Humanitarian Urban Legends...
I was in a briefing today with the head of logistics. An energetic and talkative British man who, at the time, was describing to me the various varmits (rats, spiders, scorpions) that one would need to kill at any given time in South Sudan. The talk turned to snakes and he clasps his hands together earnestly and says, "There are snakes, you know. Huge snakes. Pythons."
"Really?" I say. "Like how big are we talking here?"
"I've got the pictures," he say. "One killed a guard and, after consuming him, was caught crawling under the fence of the UN compound in Juba. It was electrocuted as it tried to get free."
"Riiiiight," I say. He lost me at guard. "So what you're telling me is that there are python in Juba that are large enough to swallow humans and that some guard (and I know how lazy and comatose some guards can be) was so sound asleep that he allowed him self to be strangled and then eaten by a python and there was no commotion made?"

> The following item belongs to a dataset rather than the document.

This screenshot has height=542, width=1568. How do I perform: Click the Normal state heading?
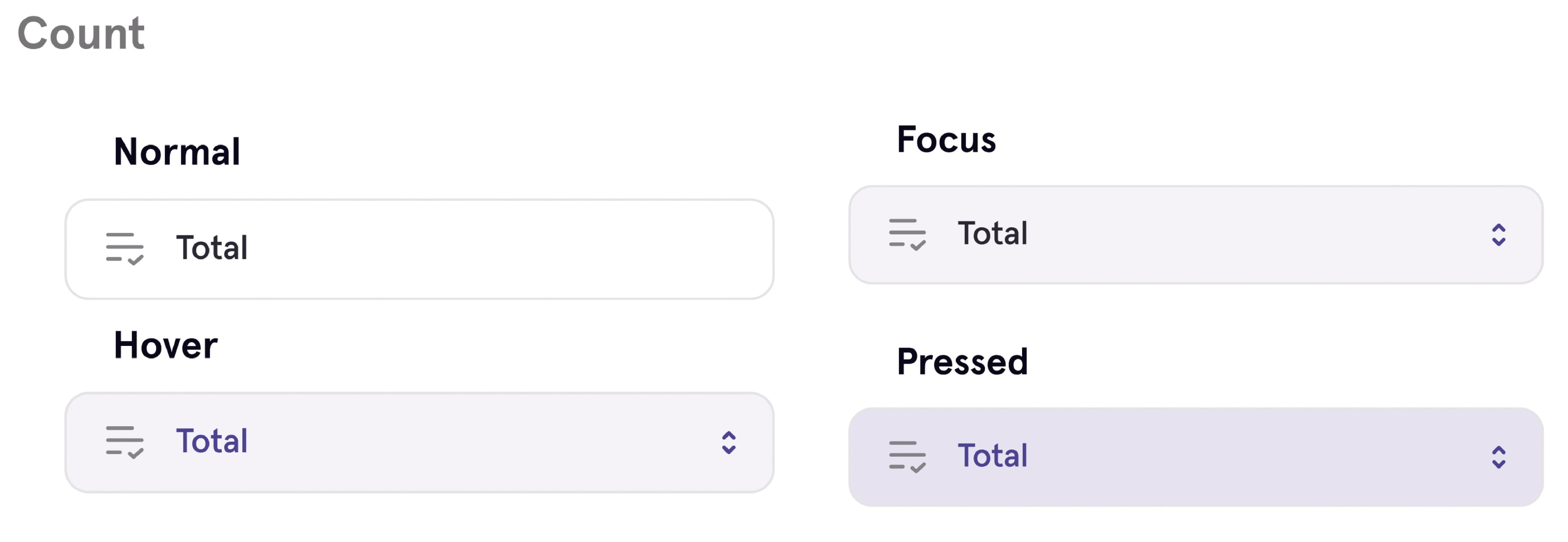tap(176, 150)
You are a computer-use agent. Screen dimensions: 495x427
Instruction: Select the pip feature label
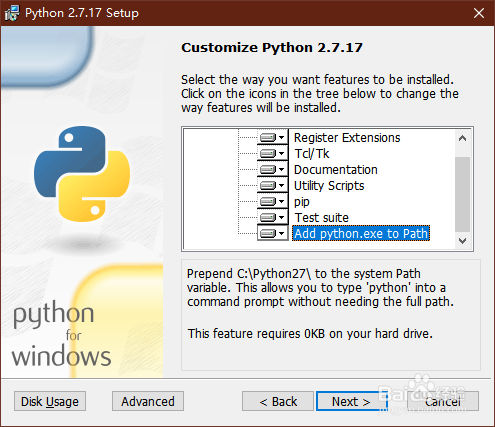point(302,202)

"Well, he was probably bitten first," the logistician maintains.
"But pythons there aren't poisonous," I bluff. I have no idea whether pythons are poisonous. The whole thing just wreaks of urban legend so I feel justified.
"No," he concedes. "But you don't die from poison with python bites. You die from the infection. And these ones have huge fangs (makes a motion to indicate said fangs were approximately a foot long) and imagine they were sunk into your neck. You'd pass out and then it'd strangle you."

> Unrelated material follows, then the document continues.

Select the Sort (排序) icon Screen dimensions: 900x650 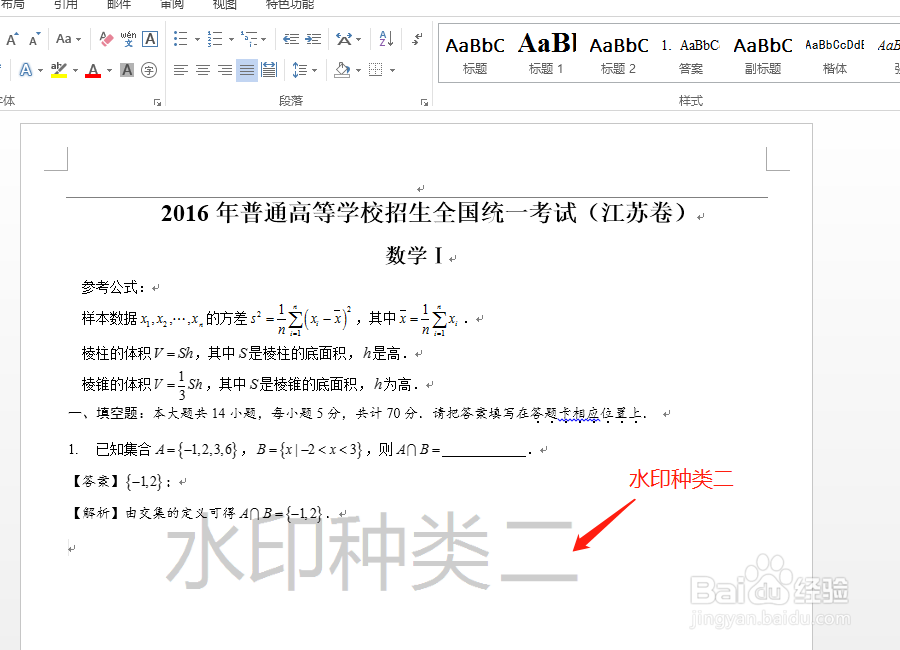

"Riiiight," I say. "You die from infection in about 15 seconds?" I'm on a roll now.
"No, but there'd be an awful gash."
"And a struggle, maybe?"
"Maybe," he says.
"Produce the pictures," I say.
"Ok," he says. And I spend the rest of the day, that is not spent trying to get $3 million dollars to ensure that Aweil East has primary medical facilities, taunting him and his staff who also vouch for the story.
So, upon arriving back home I decide to do some internet research. It turns out that it is an urban legend. Actually, two urban legends. But, and herein the problem lies, part of it is true. The picture was not of a python in Juba that had swallowed a guard and attempted to escape and thereby being electrocuted. The picture was of a python in South Africa that has swallowed an impala and attempted to escape and thereby being electrocuted. According to the website, where you can read more, no one is sure if a python could actually swallow a full-grown adult so that element is dubious.
I feel somewhat vindicated and rest easy knowing that South Africa is nearly 3,000 miles away. Unfortunately, he was right about the scorpions. I'm just going to try not to think about them.
Comments
"Yeah, you just produce a corpse, and i'll let Simone out of school."
Way to take him to the mat, Kels!!
It's apparently ok, though, to let your kids keep pythons as pets in Cambodia.
This story has been floating around the net since its inception; however, I think the general consensus is that it's staged.